Nairobi Urban Livelihoods Project
The project in brief
Jesuit Refugee Service (JRS)
February 2019 - February 2020
Empowering a person to become self-reliant is the best gift you can bestow on a person who is in need. This has been the pursuit of JRS’ livelihoods program for over 20 years now. In particular, this year 2019 we scored a first in the Nairobi urban context by piloting an agribusiness project in collaboration with the Focolare Movement and funded by Manos Unidas.
The agribusiness project aids 40 beneficiaries from Burundi, Rwanda, Uganda and DR Congo, whereby, they train in poultry, rabbit, beekeeping, and modern organic agricultural practices such as, multi-storey gardening. The project utilizes a participatory methodology, due to the age, and skills-level of beneficiaries connecting lessons to observations of the social and natural environment.
Despite coming from varied agricultural communities, many youth fled their respective country due to civil conflict before engaging in the social-economics.
The program ensures the beneficiaries reap hands-on experience, passion, and a broader approach to become socially responsible and knowledgeable agents in their decision-making.

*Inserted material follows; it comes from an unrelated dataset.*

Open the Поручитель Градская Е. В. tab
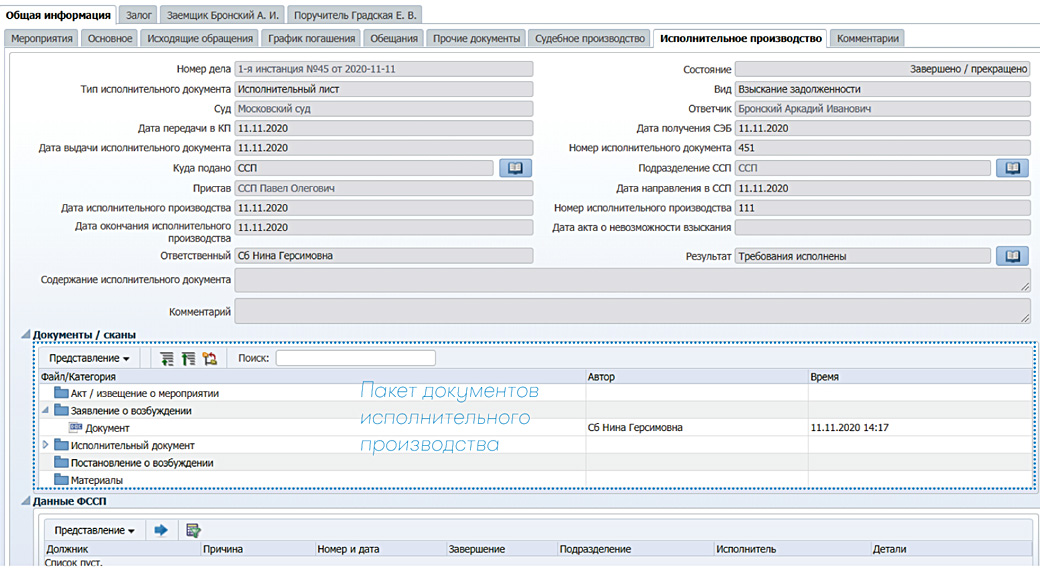The image size is (1040, 570). pos(356,15)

The sustainable agribusiness project fosters economically viable concepts, ecologically sound and socially supportive farmer and community. It echoes our concern with the long-term viability of agribusiness, cultivating personal resilience, and respecting environmental health.
Dedicated development funds from Manos Unidas in corporation with Focolare Movement.
- Focolare Movement
- Manos Unidas
Challenges and how they were overcome
Implementing a pilot project comes with challenges such as:
Beneficiaries had competing needs to cater for their families and this lead to high dropout rates. To overcome this, JRS in consultation with the beneficiaries developed a flexible timetable to allow everyone the opportunity to participate in the farm activities.
To mitigate effects of the prolonged draught that affected farming in the beginning of the year, we put into place hydration measures to harvest rainwater to irrigate when necessary to enhance production of vegetables.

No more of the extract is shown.